[Target pointing data]
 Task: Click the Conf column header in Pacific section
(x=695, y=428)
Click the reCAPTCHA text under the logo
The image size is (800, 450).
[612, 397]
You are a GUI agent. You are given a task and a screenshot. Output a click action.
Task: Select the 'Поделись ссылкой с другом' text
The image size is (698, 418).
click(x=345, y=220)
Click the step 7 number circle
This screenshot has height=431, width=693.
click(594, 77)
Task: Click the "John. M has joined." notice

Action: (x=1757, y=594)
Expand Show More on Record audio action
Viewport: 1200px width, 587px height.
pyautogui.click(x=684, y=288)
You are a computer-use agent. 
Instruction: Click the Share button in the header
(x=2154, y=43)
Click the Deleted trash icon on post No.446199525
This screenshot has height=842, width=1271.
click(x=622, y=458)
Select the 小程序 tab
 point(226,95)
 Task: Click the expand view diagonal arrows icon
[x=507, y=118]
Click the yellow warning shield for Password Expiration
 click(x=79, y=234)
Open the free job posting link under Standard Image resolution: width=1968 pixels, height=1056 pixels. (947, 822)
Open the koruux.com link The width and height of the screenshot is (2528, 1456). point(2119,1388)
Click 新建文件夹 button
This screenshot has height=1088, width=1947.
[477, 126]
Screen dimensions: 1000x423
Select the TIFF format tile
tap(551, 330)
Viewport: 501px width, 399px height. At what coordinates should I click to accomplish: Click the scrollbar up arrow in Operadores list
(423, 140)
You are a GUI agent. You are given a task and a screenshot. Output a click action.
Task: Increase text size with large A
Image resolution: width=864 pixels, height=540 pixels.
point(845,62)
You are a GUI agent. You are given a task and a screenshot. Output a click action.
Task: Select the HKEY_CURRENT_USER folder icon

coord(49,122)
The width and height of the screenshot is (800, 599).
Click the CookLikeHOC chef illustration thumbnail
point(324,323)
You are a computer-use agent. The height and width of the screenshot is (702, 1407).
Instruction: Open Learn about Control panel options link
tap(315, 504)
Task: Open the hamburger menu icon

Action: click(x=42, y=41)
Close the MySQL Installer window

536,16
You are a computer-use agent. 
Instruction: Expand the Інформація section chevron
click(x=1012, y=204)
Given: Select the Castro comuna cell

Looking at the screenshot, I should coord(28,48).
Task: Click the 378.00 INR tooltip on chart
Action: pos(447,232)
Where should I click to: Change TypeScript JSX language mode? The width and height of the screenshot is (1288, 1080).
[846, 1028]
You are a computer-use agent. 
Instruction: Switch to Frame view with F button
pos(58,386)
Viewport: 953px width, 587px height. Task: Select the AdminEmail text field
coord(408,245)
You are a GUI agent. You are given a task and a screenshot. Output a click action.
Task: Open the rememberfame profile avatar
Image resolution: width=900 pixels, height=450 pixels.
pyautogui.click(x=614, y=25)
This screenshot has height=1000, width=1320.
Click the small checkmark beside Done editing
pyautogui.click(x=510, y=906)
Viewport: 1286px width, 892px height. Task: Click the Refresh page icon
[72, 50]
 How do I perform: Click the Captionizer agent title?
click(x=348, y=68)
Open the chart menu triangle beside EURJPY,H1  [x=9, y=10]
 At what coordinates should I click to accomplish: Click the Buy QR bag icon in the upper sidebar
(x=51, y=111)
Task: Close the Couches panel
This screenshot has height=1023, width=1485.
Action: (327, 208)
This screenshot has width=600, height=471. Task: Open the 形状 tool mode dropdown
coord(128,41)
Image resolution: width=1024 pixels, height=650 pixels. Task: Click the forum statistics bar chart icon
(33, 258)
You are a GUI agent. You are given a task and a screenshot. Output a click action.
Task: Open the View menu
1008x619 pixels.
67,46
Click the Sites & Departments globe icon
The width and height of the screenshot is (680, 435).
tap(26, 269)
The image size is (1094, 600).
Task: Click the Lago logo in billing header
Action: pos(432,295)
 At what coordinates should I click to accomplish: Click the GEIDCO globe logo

Required work
Rewrite the rows above, putting "interface agent" wherever "GUI agent" appears and keeping every other part the same.

Solution to this exercise
 Task: Click the Conf column header in Pacific section
(x=695, y=428)
Click the reCAPTCHA text under the logo
The image size is (800, 450).
[612, 397]
You are a interface agent. You are given a task and a screenshot. Output a click action.
Task: Select the 'Поделись ссылкой с другом' text
The image size is (698, 418).
click(x=345, y=220)
Click the step 7 number circle
This screenshot has height=431, width=693.
click(594, 77)
Task: Click the "John. M has joined." notice

Action: (x=1757, y=594)
Expand Show More on Record audio action
Viewport: 1200px width, 587px height.
pyautogui.click(x=684, y=288)
You are a computer-use agent. 
Instruction: Click the Share button in the header
(x=2154, y=43)
Click the Deleted trash icon on post No.446199525
This screenshot has height=842, width=1271.
click(x=622, y=458)
Select the 小程序 tab
 point(226,95)
 Task: Click the expand view diagonal arrows icon
[x=507, y=118]
Click the yellow warning shield for Password Expiration
 click(x=79, y=234)
Open the free job posting link under Standard Image resolution: width=1968 pixels, height=1056 pixels. (947, 822)
Open the koruux.com link The width and height of the screenshot is (2528, 1456). point(2119,1388)
Click 新建文件夹 button
This screenshot has height=1088, width=1947.
[477, 126]
Screen dimensions: 1000x423
Select the TIFF format tile
tap(551, 330)
Viewport: 501px width, 399px height. At what coordinates should I click to accomplish: Click the scrollbar up arrow in Operadores list
(423, 140)
You are a interface agent. You are given a task and a screenshot. Output a click action.
Task: Increase text size with large A
Image resolution: width=864 pixels, height=540 pixels.
point(845,62)
You are a interface agent. You are given a task and a screenshot. Output a click action.
Task: Select the HKEY_CURRENT_USER folder icon

coord(49,122)
The width and height of the screenshot is (800, 599).
Click the CookLikeHOC chef illustration thumbnail
point(324,323)
You are a computer-use agent. The height and width of the screenshot is (702, 1407).
Instruction: Open Learn about Control panel options link
tap(315, 504)
Task: Open the hamburger menu icon

Action: click(x=42, y=41)
Close the MySQL Installer window

536,16
You are a computer-use agent. 
Instruction: Expand the Інформація section chevron
click(x=1012, y=204)
Given: Select the Castro comuna cell

Looking at the screenshot, I should coord(28,48).
Task: Click the 378.00 INR tooltip on chart
Action: pos(447,232)
Where should I click to: Change TypeScript JSX language mode? The width and height of the screenshot is (1288, 1080).
[846, 1028]
You are a computer-use agent. 
Instruction: Switch to Frame view with F button
pos(58,386)
Viewport: 953px width, 587px height. Task: Select the AdminEmail text field
coord(408,245)
You are a interface agent. You are given a task and a screenshot. Output a click action.
Task: Open the rememberfame profile avatar
Image resolution: width=900 pixels, height=450 pixels.
pyautogui.click(x=614, y=25)
This screenshot has height=1000, width=1320.
Click the small checkmark beside Done editing
pyautogui.click(x=510, y=906)
Viewport: 1286px width, 892px height. Task: Click the Refresh page icon
[72, 50]
 How do I perform: Click the Captionizer agent title?
click(x=348, y=68)
Open the chart menu triangle beside EURJPY,H1  [x=9, y=10]
 At what coordinates should I click to accomplish: Click the Buy QR bag icon in the upper sidebar
(x=51, y=111)
Task: Close the Couches panel
This screenshot has height=1023, width=1485.
Action: (327, 208)
This screenshot has width=600, height=471. Task: Open the 形状 tool mode dropdown
coord(128,41)
Image resolution: width=1024 pixels, height=650 pixels. Task: Click the forum statistics bar chart icon
(33, 258)
You are a interface agent. You are given a task and a screenshot. Output a click action.
Task: Open the View menu
1008x619 pixels.
67,46
Click the Sites & Departments globe icon
The width and height of the screenshot is (680, 435).
tap(26, 269)
The image size is (1094, 600).
Task: Click the Lago logo in billing header
Action: pos(432,295)
 At what coordinates should I click to accomplish: Click the GEIDCO globe logo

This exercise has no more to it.